__Task prompt__.
The entries below contain a stretch that opens with the line containing "Instruction: Click the Export button" and closes with the line containing "Open the 配送設定"; set down that stretch exactly, both ends included, and nothing else.

(Data entries)
▽

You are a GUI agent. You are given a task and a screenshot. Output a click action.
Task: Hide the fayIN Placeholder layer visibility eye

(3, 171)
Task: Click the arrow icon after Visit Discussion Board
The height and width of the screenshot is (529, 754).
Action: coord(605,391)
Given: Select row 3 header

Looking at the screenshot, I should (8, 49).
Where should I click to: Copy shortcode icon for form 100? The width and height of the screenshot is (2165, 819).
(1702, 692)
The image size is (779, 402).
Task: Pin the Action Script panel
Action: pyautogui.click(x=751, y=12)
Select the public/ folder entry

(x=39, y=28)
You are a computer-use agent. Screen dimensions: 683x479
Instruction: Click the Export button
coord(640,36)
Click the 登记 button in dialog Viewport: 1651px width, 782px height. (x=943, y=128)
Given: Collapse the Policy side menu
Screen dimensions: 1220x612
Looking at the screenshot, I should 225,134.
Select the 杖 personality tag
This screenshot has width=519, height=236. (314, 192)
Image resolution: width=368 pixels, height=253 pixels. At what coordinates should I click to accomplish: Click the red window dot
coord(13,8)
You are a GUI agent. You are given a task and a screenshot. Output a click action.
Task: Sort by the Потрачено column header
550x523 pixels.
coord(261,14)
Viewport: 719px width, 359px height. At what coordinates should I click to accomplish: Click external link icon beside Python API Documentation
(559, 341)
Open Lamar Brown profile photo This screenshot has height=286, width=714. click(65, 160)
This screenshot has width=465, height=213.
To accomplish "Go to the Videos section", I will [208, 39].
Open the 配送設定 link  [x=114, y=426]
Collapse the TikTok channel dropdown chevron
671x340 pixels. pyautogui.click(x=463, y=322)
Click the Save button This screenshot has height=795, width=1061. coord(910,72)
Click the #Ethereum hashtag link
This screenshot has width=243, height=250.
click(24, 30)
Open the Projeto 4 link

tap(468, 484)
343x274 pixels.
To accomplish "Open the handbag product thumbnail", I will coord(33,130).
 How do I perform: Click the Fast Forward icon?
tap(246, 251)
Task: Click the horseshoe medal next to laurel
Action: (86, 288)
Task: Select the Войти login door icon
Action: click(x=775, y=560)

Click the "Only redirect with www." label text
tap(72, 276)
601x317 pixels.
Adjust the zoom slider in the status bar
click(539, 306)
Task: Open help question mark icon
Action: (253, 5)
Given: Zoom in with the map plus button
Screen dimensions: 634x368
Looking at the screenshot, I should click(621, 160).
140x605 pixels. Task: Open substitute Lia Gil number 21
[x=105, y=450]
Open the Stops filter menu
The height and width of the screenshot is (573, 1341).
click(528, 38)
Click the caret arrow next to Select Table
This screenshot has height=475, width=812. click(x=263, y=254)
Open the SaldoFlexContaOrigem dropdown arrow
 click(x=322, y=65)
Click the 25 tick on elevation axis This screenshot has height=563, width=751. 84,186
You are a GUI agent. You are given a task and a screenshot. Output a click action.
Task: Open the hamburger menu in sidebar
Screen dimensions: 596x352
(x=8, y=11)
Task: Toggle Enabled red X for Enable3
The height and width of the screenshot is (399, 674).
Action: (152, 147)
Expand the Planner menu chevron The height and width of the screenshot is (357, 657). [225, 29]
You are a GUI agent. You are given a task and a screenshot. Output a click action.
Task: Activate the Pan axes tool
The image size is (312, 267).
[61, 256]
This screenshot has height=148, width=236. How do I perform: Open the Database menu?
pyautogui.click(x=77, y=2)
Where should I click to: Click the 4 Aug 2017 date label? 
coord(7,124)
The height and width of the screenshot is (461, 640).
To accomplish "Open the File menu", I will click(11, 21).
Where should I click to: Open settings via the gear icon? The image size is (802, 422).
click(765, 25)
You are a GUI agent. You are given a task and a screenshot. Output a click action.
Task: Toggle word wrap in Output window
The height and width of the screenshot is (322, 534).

△

__Task solution__.
Instruction: Click the Export button
coord(640,36)
Click the 登记 button in dialog Viewport: 1651px width, 782px height. (x=943, y=128)
Given: Collapse the Policy side menu
Screen dimensions: 1220x612
Looking at the screenshot, I should 225,134.
Select the 杖 personality tag
This screenshot has width=519, height=236. (314, 192)
Image resolution: width=368 pixels, height=253 pixels. At what coordinates should I click to accomplish: Click the red window dot
coord(13,8)
You are a GUI agent. You are given a task and a screenshot. Output a click action.
Task: Sort by the Потрачено column header
550x523 pixels.
coord(261,14)
Viewport: 719px width, 359px height. At what coordinates should I click to accomplish: Click external link icon beside Python API Documentation
(559, 341)
Open Lamar Brown profile photo This screenshot has height=286, width=714. click(65, 160)
This screenshot has width=465, height=213.
To accomplish "Go to the Videos section", I will [208, 39].
Open the 配送設定 link  [x=114, y=426]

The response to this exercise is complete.